#### PAGE TEXT ####
O R D E R
1. It has been stated that the petitioner is a company, registered under the Companies Act, 1956. It is engaged in the business of execution of infrastructural projects, by way of turn key contracts, for water supply schemes and other works. The petitioner company has been executing contracts for the water supply boards in the various States of India and it has considerable experience and expertise in such works. While so, the first respondent had floated a tender calling for offers, with regard to certain water supply works, to be carried out under the Vellakoil Municipality, the Kangeyam Town Panchayat and in 174 other rural habitations in Erode and Tiruppur Districts.
2. It has also been stated that the petitioner company had submitted the tender for the said works. The bid comprised of a 2-tier system, with technical bid and price bid. The bidder was required to furnish a bid security of Rs.20,00,000/- in any of the specified forms. Certain conditions had been specified, with regard to the bid security to be furnished by the bidder.
3. It had also been stated that the total amount arrived at, based on the excess/less quoted in the 'Abstract of Bill of Quantities', is to be taken as the final value for comparison and finalization of the tender. The petitioner company had submitted a detailed description of the works and the amount in respect of each of the works, for a total sum of Rs.37,51,55,177/-. The petitioner had agreed to execute all the components of the works at 9% excess over the value mentioned in the 'Abstract of Bill of Quantities'. The petitioner had, originally, offered 15% excess and had worked out a final amount payable at Rs.43,12,28,453/-. However, before submitting the tender, the figures had been modified by quoting the amount at 9% excess. Accordingly, the final figure was quoted as Rs.40,89,19,143/-. However, while making the said calculation, in terms of figures, the petitioner did not strike off the term less, due to over sight. However, the actual amount of bid, shown as Rs.40,89,19,143/-, was 9% excess of the amount of Rs.37,51,55,177/- quoted in the 'Abstract of Bill of Quantities'.
#### ENTRIES ####
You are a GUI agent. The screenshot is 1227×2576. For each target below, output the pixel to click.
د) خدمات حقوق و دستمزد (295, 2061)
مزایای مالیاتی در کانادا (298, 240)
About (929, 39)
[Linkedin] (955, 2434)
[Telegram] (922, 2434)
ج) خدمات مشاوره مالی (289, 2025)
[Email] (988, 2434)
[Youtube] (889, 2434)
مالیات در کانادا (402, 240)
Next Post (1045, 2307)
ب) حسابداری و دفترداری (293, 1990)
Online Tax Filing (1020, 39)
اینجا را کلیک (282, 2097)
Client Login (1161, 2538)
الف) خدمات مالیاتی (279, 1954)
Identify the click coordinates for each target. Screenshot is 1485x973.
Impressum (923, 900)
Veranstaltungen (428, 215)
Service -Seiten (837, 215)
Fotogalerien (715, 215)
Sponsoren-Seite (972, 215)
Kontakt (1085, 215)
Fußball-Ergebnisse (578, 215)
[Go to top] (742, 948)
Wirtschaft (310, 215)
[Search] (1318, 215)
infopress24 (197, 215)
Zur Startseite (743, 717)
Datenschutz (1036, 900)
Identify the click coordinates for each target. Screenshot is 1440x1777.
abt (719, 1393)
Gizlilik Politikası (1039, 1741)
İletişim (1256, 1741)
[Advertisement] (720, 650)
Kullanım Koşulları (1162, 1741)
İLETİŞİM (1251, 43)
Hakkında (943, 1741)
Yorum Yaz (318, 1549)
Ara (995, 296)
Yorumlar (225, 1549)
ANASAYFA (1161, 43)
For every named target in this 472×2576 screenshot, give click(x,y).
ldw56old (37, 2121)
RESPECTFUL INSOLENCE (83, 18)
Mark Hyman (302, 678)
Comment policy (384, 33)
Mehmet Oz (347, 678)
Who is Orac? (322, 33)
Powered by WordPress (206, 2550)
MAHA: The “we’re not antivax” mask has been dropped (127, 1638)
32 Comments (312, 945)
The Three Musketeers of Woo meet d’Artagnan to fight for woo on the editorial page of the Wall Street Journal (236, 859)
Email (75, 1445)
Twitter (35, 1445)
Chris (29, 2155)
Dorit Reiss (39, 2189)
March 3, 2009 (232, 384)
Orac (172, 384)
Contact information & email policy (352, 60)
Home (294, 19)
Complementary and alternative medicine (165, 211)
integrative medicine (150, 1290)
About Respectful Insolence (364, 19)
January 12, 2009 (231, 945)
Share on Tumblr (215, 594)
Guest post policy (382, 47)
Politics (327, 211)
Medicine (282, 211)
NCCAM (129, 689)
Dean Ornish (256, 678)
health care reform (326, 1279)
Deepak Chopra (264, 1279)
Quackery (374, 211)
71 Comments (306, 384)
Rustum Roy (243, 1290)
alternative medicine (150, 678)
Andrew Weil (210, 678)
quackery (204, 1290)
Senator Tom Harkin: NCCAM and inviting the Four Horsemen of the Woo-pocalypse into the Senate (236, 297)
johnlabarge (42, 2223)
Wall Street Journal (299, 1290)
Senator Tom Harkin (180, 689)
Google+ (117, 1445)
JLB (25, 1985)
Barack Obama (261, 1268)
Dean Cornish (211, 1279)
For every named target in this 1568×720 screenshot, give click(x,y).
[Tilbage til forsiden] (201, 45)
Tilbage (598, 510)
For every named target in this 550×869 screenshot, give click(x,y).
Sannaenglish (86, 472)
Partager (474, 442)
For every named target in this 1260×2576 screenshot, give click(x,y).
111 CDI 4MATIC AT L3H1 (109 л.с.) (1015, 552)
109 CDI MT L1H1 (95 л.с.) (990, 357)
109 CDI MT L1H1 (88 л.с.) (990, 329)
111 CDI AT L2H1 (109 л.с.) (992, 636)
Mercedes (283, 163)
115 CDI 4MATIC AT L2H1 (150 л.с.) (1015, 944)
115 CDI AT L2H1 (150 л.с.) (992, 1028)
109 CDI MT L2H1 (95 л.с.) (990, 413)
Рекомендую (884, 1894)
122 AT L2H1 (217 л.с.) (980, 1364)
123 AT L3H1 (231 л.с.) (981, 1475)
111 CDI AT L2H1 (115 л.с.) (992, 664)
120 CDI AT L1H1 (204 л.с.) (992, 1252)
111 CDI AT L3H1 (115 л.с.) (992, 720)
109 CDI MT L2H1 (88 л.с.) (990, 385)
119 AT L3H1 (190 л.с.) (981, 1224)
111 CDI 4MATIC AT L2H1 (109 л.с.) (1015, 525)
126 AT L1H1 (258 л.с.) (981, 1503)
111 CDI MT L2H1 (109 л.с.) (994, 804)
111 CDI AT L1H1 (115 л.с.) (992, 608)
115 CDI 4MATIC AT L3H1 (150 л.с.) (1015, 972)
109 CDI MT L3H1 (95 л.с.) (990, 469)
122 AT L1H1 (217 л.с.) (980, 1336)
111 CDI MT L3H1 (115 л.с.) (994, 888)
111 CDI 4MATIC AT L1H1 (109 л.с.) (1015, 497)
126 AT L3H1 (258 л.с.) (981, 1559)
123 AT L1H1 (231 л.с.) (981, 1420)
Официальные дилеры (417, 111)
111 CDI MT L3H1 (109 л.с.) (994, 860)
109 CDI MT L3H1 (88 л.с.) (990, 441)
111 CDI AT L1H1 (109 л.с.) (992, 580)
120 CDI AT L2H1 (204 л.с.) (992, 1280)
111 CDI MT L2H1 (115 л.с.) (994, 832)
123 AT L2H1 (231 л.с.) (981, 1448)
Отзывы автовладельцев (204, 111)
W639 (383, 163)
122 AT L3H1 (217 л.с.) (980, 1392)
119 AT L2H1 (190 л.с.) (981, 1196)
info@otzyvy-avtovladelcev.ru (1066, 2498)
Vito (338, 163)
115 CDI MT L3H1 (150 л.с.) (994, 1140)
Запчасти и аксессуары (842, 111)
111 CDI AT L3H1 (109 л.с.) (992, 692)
####
» **DIRECTIVE 1**
Answer these from the order:
(a) Besides the Vellakoil Municipality and the Kangeyam Town Panchayat, how many other rural habitations were covered by the tender?
(b) What amount of bid security did the bidder have to furnish?
(c) What percentage excess had the petitioner first offered before changing its figures?
» **DIRECTIVE 2**
Copy the order word for word, starting with "2. It has also" and going on through "by the bidder.".

» **EXPECTED ANSWER 1**
(a) 174
(b) Rs.20,00,000/-
(c) 15%

» **EXPECTED ANSWER 2**
2. It has also been stated that the petitioner company had submitted the tender for the said works. The bid comprised of a 2-tier system, with technical bid and price bid. The bidder was required to furnish a bid security of Rs.20,00,000/- in any of the specified forms. Certain conditions had been specified, with regard to the bid security to be furnished by the bidder.